Don’t overlook how much the pandemic has increased demand too. Anything that changes the flow of the workday will have people reassessing whether the technology they have still meets their needs.
“Everybody who has a hybrid work style now needs double monitors, said Sharp’s Schielzo. “You need a setup at home and a setup at work, you need the capability to print at home. There’s been an expansion in demand. If you don’t travel for business, you don’t care if your laptop is big and clunky, but if you have to take it home two or three days a week, you do care. You want something that’s powerful but still lightweight and portable, so those types of models are on an upswing.”
The return to the office era has been met with mixed enthusiasm from office workers, so something as simple as a commute-friendly laptop might be just the solution a client needs to start consulting you on other issues.
“Selling laptops is, in a way, an alternative to selling a document system,” said Coffey. “It’s a tool to expand your business within document systems customers and to attract and retain new customers who then become managed systems customers, and then you get all these other revenue opportunities. It’s three or four times the document systems profits once you get them into services.”
The more services you sell, the more indispensable you become. “You really become a trusted advisor to them,” said Olson. “If the copier goes down, it’s not a great day, but if your network’s down, you’re shut down.”
But that responsibility can be a double-edged sword, so be sure you’re prepared to move into this space. “If you’re going to go into managed IT, that’s a very serious commitment to make because there’s a lot of certifications,” emphasized Olson. “You’re dealing with situations where the network goes down or somebody exposed somebody’s data. There’s a lot of scrutiny. If you’re just selling hardware, it’s not nearly as complicated.”

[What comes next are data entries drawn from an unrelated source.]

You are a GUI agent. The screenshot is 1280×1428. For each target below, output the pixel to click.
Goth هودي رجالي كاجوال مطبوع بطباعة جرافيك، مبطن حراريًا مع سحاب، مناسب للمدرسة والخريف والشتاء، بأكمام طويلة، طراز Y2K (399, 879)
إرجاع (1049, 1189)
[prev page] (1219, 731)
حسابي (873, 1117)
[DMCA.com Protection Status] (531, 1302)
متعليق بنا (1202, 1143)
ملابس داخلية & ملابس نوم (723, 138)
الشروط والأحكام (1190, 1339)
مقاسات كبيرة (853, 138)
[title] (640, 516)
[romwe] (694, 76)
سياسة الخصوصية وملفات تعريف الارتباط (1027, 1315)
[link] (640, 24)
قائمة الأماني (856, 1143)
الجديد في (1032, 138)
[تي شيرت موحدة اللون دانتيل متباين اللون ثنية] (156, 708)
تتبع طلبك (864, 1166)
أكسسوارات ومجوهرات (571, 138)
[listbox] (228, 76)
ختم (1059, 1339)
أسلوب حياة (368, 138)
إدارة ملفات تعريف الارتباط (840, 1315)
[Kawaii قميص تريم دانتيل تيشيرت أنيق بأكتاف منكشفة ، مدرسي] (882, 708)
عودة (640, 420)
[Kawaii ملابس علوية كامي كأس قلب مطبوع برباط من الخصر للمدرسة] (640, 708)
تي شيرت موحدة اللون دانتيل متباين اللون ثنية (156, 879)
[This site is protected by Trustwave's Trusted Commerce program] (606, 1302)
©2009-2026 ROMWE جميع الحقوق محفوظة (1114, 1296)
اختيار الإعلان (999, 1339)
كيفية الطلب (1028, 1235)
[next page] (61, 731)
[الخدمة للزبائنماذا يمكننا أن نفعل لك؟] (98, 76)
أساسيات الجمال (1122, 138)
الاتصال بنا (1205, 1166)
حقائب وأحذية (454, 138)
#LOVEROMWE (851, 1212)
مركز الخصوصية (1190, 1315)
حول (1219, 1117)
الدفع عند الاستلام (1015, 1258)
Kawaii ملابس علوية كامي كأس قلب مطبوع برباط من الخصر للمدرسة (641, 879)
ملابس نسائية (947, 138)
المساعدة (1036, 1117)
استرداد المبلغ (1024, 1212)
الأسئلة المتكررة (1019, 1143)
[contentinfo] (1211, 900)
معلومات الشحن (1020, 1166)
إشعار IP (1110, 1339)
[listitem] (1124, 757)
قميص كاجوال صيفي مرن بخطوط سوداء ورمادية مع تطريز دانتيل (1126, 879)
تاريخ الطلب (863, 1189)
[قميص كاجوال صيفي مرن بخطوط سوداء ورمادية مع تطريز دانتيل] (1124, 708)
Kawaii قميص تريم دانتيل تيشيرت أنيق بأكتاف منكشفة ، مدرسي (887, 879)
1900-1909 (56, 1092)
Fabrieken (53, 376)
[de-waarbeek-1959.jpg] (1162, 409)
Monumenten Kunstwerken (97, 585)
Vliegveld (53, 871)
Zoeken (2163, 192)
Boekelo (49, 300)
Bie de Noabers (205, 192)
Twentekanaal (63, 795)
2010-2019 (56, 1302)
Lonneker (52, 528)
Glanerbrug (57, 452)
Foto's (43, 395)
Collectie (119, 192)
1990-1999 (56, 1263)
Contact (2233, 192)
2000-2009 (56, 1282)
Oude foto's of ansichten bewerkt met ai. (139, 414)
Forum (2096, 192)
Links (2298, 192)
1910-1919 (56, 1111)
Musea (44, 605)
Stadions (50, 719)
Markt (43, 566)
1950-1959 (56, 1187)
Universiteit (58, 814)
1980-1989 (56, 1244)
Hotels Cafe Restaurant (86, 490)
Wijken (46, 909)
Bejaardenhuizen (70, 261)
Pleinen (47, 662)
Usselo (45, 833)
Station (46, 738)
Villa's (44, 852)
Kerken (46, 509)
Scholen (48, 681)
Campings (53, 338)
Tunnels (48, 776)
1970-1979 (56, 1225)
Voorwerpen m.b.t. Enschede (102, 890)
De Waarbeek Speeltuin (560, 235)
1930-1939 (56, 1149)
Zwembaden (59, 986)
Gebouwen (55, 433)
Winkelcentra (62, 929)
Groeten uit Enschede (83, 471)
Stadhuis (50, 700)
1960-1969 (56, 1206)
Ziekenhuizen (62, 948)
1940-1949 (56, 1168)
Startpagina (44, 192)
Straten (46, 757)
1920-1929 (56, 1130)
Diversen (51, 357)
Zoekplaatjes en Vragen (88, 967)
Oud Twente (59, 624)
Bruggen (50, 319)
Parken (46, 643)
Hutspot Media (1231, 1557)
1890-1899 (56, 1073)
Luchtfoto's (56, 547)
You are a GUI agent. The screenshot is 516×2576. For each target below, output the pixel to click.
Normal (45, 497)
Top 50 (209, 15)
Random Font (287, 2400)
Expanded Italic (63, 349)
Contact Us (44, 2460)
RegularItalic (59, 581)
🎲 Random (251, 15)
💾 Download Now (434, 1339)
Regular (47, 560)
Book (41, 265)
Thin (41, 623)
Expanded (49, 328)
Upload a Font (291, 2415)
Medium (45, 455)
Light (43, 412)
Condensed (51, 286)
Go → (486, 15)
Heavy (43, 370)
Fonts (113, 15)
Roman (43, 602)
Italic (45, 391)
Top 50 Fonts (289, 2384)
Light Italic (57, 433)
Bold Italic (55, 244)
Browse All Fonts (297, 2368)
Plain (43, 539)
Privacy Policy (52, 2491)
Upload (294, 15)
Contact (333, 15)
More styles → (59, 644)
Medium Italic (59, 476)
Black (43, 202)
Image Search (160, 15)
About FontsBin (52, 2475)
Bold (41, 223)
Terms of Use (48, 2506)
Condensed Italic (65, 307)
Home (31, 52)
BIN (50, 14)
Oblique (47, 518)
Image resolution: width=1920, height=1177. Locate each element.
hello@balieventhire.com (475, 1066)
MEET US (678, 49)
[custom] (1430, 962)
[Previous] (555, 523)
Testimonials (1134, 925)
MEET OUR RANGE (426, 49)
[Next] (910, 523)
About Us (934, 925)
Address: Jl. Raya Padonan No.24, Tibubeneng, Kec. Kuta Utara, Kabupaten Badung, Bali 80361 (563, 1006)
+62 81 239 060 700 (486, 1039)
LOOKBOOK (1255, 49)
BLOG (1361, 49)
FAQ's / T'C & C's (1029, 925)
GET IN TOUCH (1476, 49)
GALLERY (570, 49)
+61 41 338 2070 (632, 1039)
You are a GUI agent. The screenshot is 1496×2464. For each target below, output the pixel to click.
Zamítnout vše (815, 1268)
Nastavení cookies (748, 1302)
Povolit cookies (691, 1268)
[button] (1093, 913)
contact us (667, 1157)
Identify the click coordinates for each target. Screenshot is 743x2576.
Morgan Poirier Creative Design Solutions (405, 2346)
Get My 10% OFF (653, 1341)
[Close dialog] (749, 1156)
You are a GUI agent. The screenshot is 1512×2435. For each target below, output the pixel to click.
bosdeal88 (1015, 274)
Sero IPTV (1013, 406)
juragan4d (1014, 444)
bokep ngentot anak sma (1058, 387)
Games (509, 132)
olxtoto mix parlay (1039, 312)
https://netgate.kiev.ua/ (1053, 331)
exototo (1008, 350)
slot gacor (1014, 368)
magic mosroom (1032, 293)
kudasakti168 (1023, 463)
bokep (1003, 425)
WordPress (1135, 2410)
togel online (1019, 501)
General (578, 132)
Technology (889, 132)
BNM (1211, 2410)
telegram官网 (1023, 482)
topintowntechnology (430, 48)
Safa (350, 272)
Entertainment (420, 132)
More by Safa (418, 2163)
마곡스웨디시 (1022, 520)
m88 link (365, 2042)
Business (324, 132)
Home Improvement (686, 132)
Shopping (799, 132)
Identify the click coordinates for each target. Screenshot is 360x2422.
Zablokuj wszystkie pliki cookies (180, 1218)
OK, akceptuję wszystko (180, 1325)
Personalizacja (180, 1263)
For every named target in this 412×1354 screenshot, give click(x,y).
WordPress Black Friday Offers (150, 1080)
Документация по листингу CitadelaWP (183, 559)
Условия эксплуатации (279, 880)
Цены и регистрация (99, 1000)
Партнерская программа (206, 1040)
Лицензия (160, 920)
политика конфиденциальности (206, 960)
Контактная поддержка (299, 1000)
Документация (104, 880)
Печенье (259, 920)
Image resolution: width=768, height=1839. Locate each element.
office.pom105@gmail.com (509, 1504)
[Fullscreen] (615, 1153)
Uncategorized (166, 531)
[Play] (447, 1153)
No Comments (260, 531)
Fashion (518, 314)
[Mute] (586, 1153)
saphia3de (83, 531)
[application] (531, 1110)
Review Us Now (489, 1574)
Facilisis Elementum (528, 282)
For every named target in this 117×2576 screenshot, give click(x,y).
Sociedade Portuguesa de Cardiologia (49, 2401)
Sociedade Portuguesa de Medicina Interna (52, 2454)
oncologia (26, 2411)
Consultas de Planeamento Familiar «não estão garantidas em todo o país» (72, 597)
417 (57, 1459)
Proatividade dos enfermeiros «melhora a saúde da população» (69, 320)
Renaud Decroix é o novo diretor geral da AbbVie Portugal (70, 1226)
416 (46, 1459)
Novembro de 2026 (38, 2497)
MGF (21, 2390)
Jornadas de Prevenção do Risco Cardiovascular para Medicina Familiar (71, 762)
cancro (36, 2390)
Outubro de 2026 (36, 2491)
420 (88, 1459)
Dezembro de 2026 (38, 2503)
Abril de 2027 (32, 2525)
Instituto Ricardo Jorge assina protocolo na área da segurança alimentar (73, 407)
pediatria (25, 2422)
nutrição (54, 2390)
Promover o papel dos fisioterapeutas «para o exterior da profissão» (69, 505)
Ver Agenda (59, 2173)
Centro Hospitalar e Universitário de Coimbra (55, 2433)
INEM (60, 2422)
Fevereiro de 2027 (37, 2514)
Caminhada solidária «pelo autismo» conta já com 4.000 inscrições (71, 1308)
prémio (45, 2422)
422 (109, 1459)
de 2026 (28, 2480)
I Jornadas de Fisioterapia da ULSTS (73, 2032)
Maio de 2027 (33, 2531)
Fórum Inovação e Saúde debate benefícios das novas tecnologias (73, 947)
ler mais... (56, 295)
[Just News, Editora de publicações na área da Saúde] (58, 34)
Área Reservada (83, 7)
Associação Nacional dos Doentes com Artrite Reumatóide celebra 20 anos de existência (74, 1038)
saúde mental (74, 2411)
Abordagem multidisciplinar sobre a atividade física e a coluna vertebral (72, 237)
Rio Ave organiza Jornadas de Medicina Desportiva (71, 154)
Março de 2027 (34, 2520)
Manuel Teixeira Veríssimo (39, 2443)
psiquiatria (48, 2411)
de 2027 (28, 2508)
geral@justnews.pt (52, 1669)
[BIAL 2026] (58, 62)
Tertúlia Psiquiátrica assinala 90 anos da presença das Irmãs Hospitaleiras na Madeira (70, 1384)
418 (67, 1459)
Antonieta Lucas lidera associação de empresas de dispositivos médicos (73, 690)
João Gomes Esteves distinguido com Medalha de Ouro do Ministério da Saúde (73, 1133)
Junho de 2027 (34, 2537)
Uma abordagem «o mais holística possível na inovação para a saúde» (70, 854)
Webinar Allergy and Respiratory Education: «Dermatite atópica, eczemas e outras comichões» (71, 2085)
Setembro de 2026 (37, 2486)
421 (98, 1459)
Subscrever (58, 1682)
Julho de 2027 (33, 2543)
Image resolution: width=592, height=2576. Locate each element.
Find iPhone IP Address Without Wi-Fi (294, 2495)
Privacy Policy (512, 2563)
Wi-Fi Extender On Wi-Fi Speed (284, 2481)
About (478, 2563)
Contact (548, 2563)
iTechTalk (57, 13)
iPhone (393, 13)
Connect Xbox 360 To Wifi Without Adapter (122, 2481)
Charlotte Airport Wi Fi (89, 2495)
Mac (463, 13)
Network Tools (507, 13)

The stakes are seldom higher than with institutional buyers such as local schools, hospitals, and universities, but now’s a great time to get into that space because educators are reconsidering their attachment to the ultra-low-cost Chromebook, which forgoes traditional software in favor of Google’s cloud apps, training students on an ecosystem they may not use in the workplace.
“Now schools are seeing that they have students graduating who don’t know how to use Microsoft and that’s not preparing them for the world,” said Sharp’s Schielzo. “We’re seeing an uptick in schools purchasing Dynabook laptops because we run Microsoft, and their programs prepare them for the world, and Chrome doesn’t have an answer for that.”
Olson sees Chromebooks as another conversation-starter sale. Rather than trying to sell labor-intensive services like imaging devices, he’ll drop-ship them to the customer. Olson said, “The value you bring is helping that IT director at the school with the ordering process, offering some potential services after the fact, especially repair and warranty.”
Outside the Laptop Sales Margins
Overall, the focus on PC and laptop sales margins is misleading. A foot in the door is priceless. “It’s a very easy entry point into a dialogue that leads to managed services, which is where every dealer I talk to wants to go,” said Sharp’s Coffey. “You don’t have to convince the customer they need a laptop. You just have to convince them to buy yours.”